● Exercise:
Word by word and line by line, write out all of the records.

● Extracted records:
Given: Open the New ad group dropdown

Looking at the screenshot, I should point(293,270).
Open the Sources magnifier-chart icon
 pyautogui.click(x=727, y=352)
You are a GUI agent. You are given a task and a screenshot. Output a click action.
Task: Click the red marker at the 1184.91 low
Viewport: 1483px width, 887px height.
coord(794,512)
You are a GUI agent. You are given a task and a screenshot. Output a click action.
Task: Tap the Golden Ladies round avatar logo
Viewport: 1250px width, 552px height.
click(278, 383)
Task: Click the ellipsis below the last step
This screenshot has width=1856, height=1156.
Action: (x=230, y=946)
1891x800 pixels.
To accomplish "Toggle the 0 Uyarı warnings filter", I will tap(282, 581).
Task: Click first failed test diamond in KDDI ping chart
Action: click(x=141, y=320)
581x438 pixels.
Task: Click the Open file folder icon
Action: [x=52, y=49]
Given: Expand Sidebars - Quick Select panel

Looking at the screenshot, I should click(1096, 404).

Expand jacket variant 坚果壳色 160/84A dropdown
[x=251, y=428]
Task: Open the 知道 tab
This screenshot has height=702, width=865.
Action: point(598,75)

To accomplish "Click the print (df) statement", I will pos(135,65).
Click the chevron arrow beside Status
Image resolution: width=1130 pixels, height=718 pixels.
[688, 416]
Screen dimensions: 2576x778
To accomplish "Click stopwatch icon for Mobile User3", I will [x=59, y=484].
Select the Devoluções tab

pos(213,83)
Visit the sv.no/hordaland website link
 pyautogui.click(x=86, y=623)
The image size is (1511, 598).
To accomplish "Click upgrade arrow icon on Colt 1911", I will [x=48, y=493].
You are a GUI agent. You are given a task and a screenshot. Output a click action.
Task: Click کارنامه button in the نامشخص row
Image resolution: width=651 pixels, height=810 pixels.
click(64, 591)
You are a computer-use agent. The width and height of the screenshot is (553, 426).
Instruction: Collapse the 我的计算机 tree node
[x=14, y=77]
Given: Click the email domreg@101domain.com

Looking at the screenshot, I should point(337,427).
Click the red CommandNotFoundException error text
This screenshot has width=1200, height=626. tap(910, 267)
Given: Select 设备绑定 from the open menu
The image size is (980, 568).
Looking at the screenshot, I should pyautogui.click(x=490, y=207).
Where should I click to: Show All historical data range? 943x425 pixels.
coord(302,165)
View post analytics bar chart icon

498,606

● Output of the task:
Given: Open the New ad group dropdown

Looking at the screenshot, I should point(293,270).
Open the Sources magnifier-chart icon
 pyautogui.click(x=727, y=352)
You are a GUI agent. You are given a task and a screenshot. Output a click action.
Task: Click the red marker at the 1184.91 low
Viewport: 1483px width, 887px height.
coord(794,512)
You are a GUI agent. You are given a task and a screenshot. Output a click action.
Task: Tap the Golden Ladies round avatar logo
Viewport: 1250px width, 552px height.
click(278, 383)
Task: Click the ellipsis below the last step
This screenshot has width=1856, height=1156.
Action: (x=230, y=946)
1891x800 pixels.
To accomplish "Toggle the 0 Uyarı warnings filter", I will tap(282, 581).
Task: Click first failed test diamond in KDDI ping chart
Action: click(x=141, y=320)
581x438 pixels.
Task: Click the Open file folder icon
Action: [x=52, y=49]
Given: Expand Sidebars - Quick Select panel

Looking at the screenshot, I should click(1096, 404).

Expand jacket variant 坚果壳色 160/84A dropdown
[x=251, y=428]
Task: Open the 知道 tab
This screenshot has height=702, width=865.
Action: point(598,75)

To accomplish "Click the print (df) statement", I will pos(135,65).
Click the chevron arrow beside Status
Image resolution: width=1130 pixels, height=718 pixels.
[688, 416]
Screen dimensions: 2576x778
To accomplish "Click stopwatch icon for Mobile User3", I will [x=59, y=484].
Select the Devoluções tab

pos(213,83)
Visit the sv.no/hordaland website link
 pyautogui.click(x=86, y=623)
The image size is (1511, 598).
To accomplish "Click upgrade arrow icon on Colt 1911", I will [x=48, y=493].
You are a GUI agent. You are given a task and a screenshot. Output a click action.
Task: Click کارنامه button in the نامشخص row
Image resolution: width=651 pixels, height=810 pixels.
click(64, 591)
You are a computer-use agent. The width and height of the screenshot is (553, 426).
Instruction: Collapse the 我的计算机 tree node
[x=14, y=77]
Given: Click the email domreg@101domain.com

Looking at the screenshot, I should point(337,427).
Click the red CommandNotFoundException error text
This screenshot has width=1200, height=626. tap(910, 267)
Given: Select 设备绑定 from the open menu
The image size is (980, 568).
Looking at the screenshot, I should pyautogui.click(x=490, y=207).
Where should I click to: Show All historical data range? 943x425 pixels.
coord(302,165)
View post analytics bar chart icon

498,606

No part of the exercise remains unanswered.